| TASKS TO PERFORM |
1/ In the blog post about weight loss and Metformin, what did the writer weigh at the clinic in September, according to the doctor?
2/ List every distinct body weight, in pounds, that the blog post about weight loss and Metformin mentions.
3/ Write the next part of the blog post about weight loss and Metformin, picking up after its final sentence.

::: PROVIDED TEXT :::

This is going to be quick. Grammer and spelling might be rough.
First off, I weigh 263. I haven't posted a weigh in for a bit, but it hasn't really been doing much (besides fluctuating wildly). This is the 3rd time I've weighed 263. I'm hoping that I'm breaking that barrier.
I'm off Metformin. I was way too woozy.
The things I found out while being on Metformin and testing my blood sugars:
I'm not diabetic (according to doctor).
I'm not dangerously hypoglycemic (though my readings tend to be low rather than high).
After being on the drug for 10 days, and not being able to tolerate it for the last 3 of those days, I went to the doctor to clarify exactly what we were doing with being on the Metformin. I explained how crappy I've felt, how out of energy I've felt, how I feel hypoglycemic ALL THE TIME (even though I guess I technically am not). I wanted to fal in a ball on ground and sob, but clinic floors are filthy.
What she said was - um, BG, you've lost a significant amount of weight. I see you were in the clinic back in September and you were 295 pounds. You weighed in today (6 months later) at 265 pounds. It might not seem like a lot, but your body has gone through some changes. It is resetting itself. You have new normals for glucose readings, hormones -- your body needs to stabilize.

::: INPUT DATA :::

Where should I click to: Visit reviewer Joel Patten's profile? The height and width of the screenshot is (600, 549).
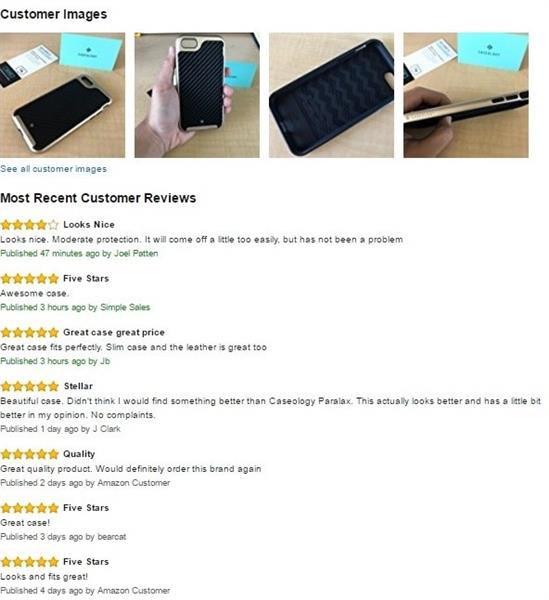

:::

| LIST OF ANSWERS |
1/ 295 pounds

2/ 263, 295, 265

3/
She said she thinks Metformin is right for me, but told me to wait a month. Make sure I'm a bit more stable, make sure that I can differentiate between my hormones and the drug before going on it again (I'm not sure I could before). She said my readings were all very good while on the drug and I didn't need to worry about that. But for the metabolic syndrome and PCOS that I was dealing with, the drug could prove to be helpful for me.
I'm hopeful but hesitant on the Metformin, but what she was saying makes sense, about the body regulation to the "new me" for my weight. Considering I've been here 3 times and failed twice, I think I get to a certain point and my body is like, Whoa now, this doesn't feel right?! Let's get you back to where you need to be to feel normal.
My "normal" has settled at 338, 298, and, well, about 267. Those seem to be my landmarks. 262 is a number that I faintly remember as being a "normal" for a while.
So I have to fight through it to get to another normal, I guess. It's been frustrating and difficult, to say the least, though.
A change I've made recently is to cut out a lot of the carbs I was eating. I feel like I need to do something to get through here, and carbs have often NOT been my friend. I didn't eat a drastically lowered carb diet to get where I am now, that was mostly calories. But, I've been doing good on my calories and am still finding difficulty getting past this point. It looks like I might be breaking through, but I'm not convinced until I see a 25-something number.